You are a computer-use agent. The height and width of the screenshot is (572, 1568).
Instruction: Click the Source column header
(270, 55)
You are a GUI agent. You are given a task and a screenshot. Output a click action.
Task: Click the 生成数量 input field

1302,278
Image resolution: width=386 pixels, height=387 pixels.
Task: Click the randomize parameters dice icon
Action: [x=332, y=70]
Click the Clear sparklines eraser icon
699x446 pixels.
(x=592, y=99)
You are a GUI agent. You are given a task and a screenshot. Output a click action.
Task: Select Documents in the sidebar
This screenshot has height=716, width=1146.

▶ What you are asked to do: Please format every line of the records above as a numbered list, leaving out the blank lines.

▶ The response:
1. You are a computer-use agent. The height and width of the screenshot is (572, 1568).
2. Instruction: Click the Source column header
3. (270, 55)
4. You are a GUI agent. You are given a task and a screenshot. Output a click action.
5. Task: Click the 生成数量 input field
6. 1302,278
7. Image resolution: width=386 pixels, height=387 pixels.
8. Task: Click the randomize parameters dice icon
9. Action: [x=332, y=70]
10. Click the Clear sparklines eraser icon
11. 699x446 pixels.
12. (x=592, y=99)
13. You are a GUI agent. You are given a task and a screenshot. Output a click action.
14. Task: Select Documents in the sidebar
15. This screenshot has height=716, width=1146.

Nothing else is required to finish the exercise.